Kherson journalist who reported from Russian occupation for three months now serves in the UAF
Kherson-based journalist Dmytro Bahnenko, who filmed three months of his family's life under Russian occupation, now serves in the Ukrainian Armed Forces. Watching his film is morally taxing for him, he said in his Radio Liberty interview.
For three months, Dmytro filmed everything happening in Kherson. These were protest rallies that were brutally suppressed by the Russian troops, food and medicine shortages, Russian military equipment moving through the streets of Kherson, shelling. His videos were the basis of the BBC documentary "Occupation".
He and his family have since left occupied Kherson and settled in Kyiv. The journalist's daughter Ksiusha, who was the documentary's protagonist, is already a first-grader in school. The journalist admits that reminiscing on the occupation and what has been happening in Kherson during the war is morally taxing, so he has little desire to rewatch his film.
"Many things I associate with Kherson and my family, with my loved ones, were ruined not just physically, but also mentally, emotionally, and that must have been very traumatic, so I set both the movie and the materials aside for other times. Maybe my grandchildren will dig them up," he said.
The idea to record the occupation and the subsequent events came to him immediately, Dmytro says. Although, he noted, doing it was dangerous even before the Russian troops captured Kherson.
According to the journalist, he did not keep the footage in Kherson, but immediately uploaded it to a cloud storage. After all, storing such videos under occupation was risky.
After Dmytro and his family left Kherson, the filming continued in Kyiv, where the family moved to. Then the British BBC team started working on the film – mostly on the script, consulting the journalist for some details.

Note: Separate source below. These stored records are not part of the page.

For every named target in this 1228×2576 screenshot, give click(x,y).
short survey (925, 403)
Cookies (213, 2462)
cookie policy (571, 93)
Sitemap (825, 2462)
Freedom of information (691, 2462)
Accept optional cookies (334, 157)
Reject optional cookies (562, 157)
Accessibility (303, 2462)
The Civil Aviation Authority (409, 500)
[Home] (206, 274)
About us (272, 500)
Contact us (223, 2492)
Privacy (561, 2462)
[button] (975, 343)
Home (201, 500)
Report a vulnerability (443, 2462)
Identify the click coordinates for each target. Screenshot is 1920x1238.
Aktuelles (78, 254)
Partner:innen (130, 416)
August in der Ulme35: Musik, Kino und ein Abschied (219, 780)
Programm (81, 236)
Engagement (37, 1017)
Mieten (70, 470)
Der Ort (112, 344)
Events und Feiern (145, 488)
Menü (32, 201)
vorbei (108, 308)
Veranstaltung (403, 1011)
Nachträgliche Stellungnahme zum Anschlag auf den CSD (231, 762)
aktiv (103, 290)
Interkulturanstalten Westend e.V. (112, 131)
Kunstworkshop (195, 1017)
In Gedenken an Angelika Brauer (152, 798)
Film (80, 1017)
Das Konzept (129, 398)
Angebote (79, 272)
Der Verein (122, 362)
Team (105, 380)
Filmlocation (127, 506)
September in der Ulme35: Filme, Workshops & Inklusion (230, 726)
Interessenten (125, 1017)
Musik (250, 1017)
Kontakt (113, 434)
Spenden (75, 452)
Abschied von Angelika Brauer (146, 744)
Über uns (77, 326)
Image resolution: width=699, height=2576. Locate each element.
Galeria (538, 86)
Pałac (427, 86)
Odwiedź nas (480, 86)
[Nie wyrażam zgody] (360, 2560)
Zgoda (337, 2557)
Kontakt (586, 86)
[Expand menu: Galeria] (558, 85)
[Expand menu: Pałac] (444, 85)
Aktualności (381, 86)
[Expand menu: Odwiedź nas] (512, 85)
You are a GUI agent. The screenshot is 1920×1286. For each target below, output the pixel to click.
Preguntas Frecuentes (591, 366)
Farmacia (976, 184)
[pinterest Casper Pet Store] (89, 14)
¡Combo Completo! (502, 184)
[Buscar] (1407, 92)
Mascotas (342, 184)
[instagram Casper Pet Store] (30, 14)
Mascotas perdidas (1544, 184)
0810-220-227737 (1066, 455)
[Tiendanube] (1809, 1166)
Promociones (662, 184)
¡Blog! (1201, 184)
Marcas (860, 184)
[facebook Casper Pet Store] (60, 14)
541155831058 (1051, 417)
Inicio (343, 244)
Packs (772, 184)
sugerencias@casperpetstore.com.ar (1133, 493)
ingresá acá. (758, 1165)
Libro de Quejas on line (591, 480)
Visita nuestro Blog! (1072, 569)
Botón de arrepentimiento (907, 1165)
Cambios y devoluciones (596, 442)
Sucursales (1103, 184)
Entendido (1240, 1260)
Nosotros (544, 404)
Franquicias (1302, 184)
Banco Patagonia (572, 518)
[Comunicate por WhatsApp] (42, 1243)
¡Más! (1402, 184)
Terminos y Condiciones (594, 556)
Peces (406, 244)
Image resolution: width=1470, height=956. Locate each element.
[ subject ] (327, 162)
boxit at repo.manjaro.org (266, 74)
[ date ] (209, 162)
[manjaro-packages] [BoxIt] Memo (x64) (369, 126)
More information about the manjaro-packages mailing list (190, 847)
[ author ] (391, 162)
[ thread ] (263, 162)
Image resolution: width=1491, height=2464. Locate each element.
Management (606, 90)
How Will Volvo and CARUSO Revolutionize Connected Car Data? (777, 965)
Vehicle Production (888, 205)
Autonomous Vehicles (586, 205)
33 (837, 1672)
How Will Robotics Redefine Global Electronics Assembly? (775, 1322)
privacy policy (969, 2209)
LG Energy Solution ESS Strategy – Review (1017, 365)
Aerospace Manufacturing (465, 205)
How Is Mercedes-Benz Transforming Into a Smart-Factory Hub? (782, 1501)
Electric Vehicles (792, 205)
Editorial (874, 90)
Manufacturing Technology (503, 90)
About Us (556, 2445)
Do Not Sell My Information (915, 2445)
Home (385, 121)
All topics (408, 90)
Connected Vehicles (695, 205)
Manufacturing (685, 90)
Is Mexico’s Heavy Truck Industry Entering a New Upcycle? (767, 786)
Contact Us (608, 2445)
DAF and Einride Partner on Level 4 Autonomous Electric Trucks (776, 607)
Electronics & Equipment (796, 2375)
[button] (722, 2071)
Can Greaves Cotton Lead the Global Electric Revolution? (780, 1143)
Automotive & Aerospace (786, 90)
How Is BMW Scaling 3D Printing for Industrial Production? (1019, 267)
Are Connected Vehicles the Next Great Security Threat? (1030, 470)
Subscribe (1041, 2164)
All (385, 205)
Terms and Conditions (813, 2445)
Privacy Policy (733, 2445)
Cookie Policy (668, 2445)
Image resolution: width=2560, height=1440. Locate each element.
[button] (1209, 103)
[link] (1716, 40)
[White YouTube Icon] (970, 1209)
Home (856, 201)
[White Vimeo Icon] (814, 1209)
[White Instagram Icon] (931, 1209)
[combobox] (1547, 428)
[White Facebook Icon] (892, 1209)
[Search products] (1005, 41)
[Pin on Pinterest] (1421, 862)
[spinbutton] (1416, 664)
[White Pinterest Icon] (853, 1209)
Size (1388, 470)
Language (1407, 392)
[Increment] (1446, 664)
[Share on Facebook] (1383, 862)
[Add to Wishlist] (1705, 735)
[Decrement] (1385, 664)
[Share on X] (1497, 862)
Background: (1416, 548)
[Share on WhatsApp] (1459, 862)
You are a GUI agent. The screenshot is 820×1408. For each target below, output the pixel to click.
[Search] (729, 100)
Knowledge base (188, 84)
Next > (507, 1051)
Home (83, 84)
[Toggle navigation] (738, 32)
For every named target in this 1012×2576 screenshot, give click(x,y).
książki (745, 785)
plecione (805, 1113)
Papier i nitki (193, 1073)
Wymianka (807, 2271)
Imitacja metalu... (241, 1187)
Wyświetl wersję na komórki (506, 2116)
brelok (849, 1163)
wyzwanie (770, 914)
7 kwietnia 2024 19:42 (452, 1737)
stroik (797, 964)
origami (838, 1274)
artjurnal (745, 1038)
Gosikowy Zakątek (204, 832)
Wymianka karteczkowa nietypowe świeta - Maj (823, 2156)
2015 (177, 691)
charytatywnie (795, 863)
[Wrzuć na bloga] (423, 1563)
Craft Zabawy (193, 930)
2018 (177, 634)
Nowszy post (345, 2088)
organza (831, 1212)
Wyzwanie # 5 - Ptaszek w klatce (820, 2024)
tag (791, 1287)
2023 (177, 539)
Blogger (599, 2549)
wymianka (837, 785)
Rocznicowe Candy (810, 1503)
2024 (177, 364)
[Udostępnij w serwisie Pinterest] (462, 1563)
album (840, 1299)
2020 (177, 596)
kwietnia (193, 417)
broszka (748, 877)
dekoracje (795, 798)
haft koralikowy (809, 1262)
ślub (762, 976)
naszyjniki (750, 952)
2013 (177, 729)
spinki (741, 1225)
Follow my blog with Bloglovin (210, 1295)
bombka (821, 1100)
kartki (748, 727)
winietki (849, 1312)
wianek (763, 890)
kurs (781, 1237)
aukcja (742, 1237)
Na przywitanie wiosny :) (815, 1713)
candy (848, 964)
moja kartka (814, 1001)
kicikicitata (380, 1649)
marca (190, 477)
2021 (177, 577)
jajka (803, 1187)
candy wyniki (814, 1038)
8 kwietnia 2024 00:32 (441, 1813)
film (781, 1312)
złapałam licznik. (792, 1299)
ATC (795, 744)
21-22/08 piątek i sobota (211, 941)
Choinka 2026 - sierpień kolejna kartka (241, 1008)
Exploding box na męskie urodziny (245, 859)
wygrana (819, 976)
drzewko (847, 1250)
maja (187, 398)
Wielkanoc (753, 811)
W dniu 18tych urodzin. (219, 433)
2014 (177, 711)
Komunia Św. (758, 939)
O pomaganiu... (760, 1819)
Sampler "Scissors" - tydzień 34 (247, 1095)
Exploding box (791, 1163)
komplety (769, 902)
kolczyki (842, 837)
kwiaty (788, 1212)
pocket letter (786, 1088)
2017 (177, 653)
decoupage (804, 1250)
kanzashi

The film was released in October 2022. The journalist says that most difficult aspect of working on the "Occupation" was to be both a participant and a recorder of the events.
"Because we usually play one role. We either dance or film someone dancing. The dancing and the filming are done by two different people. But in my case, I had to split myself in two and record what I was doing. Since I was doing this for several months, it was actually very difficult to get out of this state and gather myself back into a single person, so to speak," the journalist says.
When he came back with the UAF, he decided that he wanted to focus on what he was doing here and now: "And do so as wisely as possible. So I choose for myself the less emotionally taxing, so to speak, ways to record and process this reality."
Bahnenko admits that some things that happen on his duty are impossible not to film.
"Something begs to be filmed. And you just can't stop. But it doesn't happen every day. Because it's actually both exhausting and just plain distracting from the tasks at hand. So I do it in other ways. That is, it is not purposeful video filming. I think someone will be able to process this content later and find ways to make it into something. But that will be later," the journalist notes.
Earlier, Dmytro Bahnenko spoke to the IMI about filming under occupation.